Wow, a thread started by Satan that deals with a debate I had with Gaudere, and I’ve missed it all this time!?!
Let me approach this with a variety of points. I concede they don’t fit together coherently yet, but each is IMHO worthwhile on its own.
Start with a little humor, courtesy of Gaudere’s remark:
Well, whatever works to get you converted!! 
Now, to rock bottom. My definition of a religion is a belief system. A collection of concepts that one takes, not on the basis of applying logic to evidence, but by assumptions in which one believes.
There are common assumptions that we all subscribe to. I am firmly convinced that I can walk under the maple tree outside the window where I am typing this and, assuming no severe windstorms, not have the tree fall on me, or flap its limbs and fly away, and no tentacled monstrosities will reach down from the tree, pull me up and eat me in one gulp. If I drop this pen, it will fall. The sun will rise tomorrow. And the SDMB will not suddenly morph into the LBMB.
But there are other assumptions each of us makes that are not shared by everyone, or perhaps even most others. These are part of our belief systems.

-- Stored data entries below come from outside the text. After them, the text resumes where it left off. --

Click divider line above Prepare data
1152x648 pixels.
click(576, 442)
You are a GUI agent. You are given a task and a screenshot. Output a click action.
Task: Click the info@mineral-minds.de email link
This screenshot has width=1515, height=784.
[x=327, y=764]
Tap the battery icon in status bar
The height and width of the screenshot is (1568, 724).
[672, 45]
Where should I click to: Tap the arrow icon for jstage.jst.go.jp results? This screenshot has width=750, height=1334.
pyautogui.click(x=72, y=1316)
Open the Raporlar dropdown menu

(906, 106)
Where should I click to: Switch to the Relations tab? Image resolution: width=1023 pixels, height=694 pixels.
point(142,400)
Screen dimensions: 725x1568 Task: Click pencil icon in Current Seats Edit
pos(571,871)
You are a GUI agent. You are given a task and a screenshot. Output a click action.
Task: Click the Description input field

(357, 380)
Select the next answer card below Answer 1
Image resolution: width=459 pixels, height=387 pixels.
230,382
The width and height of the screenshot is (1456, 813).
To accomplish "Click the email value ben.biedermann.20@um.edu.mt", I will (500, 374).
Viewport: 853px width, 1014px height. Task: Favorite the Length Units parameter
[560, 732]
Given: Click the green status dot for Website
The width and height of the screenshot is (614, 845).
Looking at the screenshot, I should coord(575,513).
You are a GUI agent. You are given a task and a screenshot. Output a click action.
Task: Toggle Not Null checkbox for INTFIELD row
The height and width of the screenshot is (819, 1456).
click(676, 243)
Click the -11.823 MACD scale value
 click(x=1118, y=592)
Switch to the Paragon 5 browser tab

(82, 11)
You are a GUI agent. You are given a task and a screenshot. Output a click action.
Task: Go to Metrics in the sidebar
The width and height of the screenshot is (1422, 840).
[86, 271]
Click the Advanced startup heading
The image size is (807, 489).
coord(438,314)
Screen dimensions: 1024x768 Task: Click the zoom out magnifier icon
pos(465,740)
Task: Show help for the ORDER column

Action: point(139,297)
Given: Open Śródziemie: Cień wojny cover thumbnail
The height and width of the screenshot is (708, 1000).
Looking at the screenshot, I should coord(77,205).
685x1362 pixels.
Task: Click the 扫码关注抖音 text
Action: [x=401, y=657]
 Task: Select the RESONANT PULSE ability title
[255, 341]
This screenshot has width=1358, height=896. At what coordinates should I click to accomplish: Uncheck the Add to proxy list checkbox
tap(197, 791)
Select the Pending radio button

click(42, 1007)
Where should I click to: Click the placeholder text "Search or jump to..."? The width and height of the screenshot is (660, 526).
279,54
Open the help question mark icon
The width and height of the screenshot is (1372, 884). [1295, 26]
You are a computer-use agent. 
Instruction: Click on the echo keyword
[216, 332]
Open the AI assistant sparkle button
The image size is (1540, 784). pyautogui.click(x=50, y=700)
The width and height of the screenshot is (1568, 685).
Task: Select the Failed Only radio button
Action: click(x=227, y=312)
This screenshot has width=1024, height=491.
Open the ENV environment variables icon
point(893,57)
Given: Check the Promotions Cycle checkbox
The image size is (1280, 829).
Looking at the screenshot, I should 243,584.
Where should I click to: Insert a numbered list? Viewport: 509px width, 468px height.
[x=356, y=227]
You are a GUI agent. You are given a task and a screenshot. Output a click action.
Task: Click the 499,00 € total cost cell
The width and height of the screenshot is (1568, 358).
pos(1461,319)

The atheist contingent on this board appears to make the tacit assumption that any evidence for a deity must be objective in nature, conform to the requirements of scientific method as prescribed for the physical sciences, and that historical data that would seem to imply the existence of a deity are most likely explained by the process under which a myth or legend is generated. That is a reasonable assumption, given their viewpoints. But it is an assumption. It constitutes part of a belief system. Another element of that belief system is that all “real” things are either directly observable or inferrable from direct observation. Again this is a reasonable assumption, but it does remain an assumption.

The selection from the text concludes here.